OK. So this doesn’t really have anything to do with anything other than the fact that it is enormously entertaining. It was 2012 during the Seahawks’ Monday night victory over Green Bay when Russell Wilson threw a game-winning interception touchdown pass to Golden Tate. After a replay review and a collective freakout, the Seahawks had to be summoned back to the field for the extra-point try – much like the Minnesota Vikings did Sunday after their touchdown on the final play of that bonkers finish against New Orleans. Well in that game against the Packers, Marshawn Lynch had already removed his uniform but was ready to return to the field with little more than a fig leaf for coverage, according to Evan Moore, who was a tight end with the Seahawks for the first half of that season.
Hey @RSherman_25 and @DougBaldwinJr remember in 2012 when we beat GB on that Hail Mary, and amidst all the celebration, we had to kick the XP, and Marshawn tried to go back onto field from locker room in nothing but a bath towel?
— Evan Moore (@evanmoore89) January 15, 2018
For the record, Moore indicated the possibility was quickly extinguished. Just one more component of Marshawn’s legend here in Seattle.
Footnote
[1] The “maybe-could thumbsucker” is my own personal nickname for stories with two specific traits:
• They present an unexpected, eye-catching possibility;
• The news is then couched in terms that make it impossible for the story to be wrong.

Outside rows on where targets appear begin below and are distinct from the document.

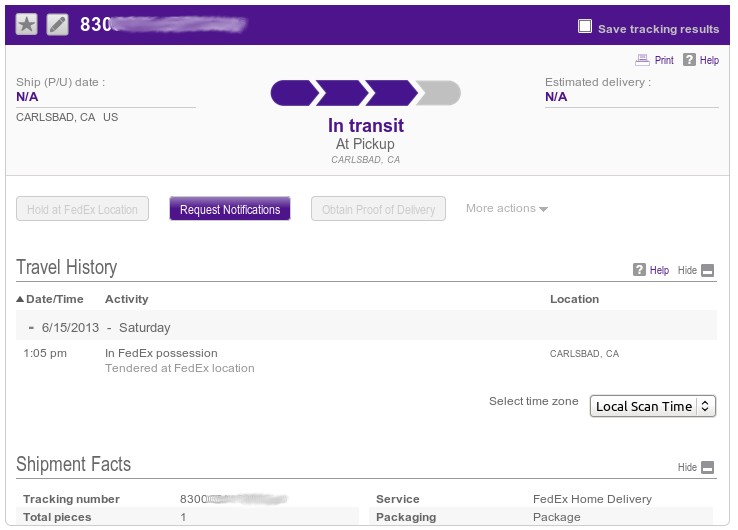Image resolution: width=738 pixels, height=530 pixels.
Task: Click the star favorite icon
Action: click(x=27, y=25)
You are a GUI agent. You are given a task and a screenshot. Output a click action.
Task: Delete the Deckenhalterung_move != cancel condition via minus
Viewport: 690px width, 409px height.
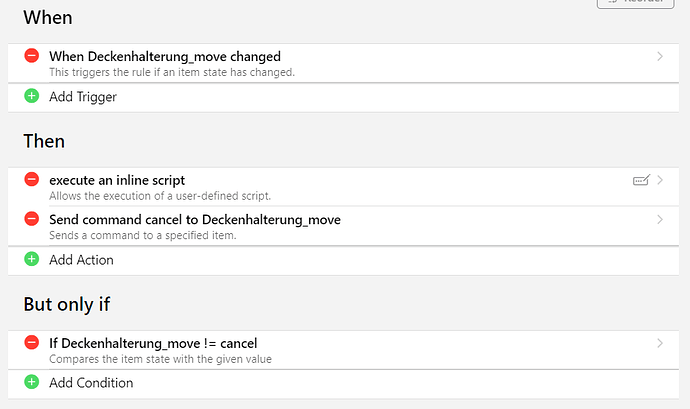click(32, 344)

In this case, the unexpected possibility was that the Seahawks were going to dip into the college football ranks to hire a coordinator and implement a college-style offense that catered to Russell Wilson’s mobility.
Stories that did not age well: https://t.co/6Wb1lcCDmQ
— Danny O'Neil (@dannyoneil) January 15, 2018
This was attributed to “talk in league circles.” Note that the story did not state the Seahawks were actually considering it. That is something that could be factually wrong. But talk in league circles? Well, depending on your sourcing standards, Mike Florio talking into his bellybutton could constitute “talk in league circles.” These stories are essentially parlor tricks, attracting an audience because of the possibility that is outlined without providing any real indication of how likely this possibility is to occur. And if – or in most cases when – the possibility fails to materialize, there’s no downside for the “reporter,” who can just indicate that’s what people in league circles were saying.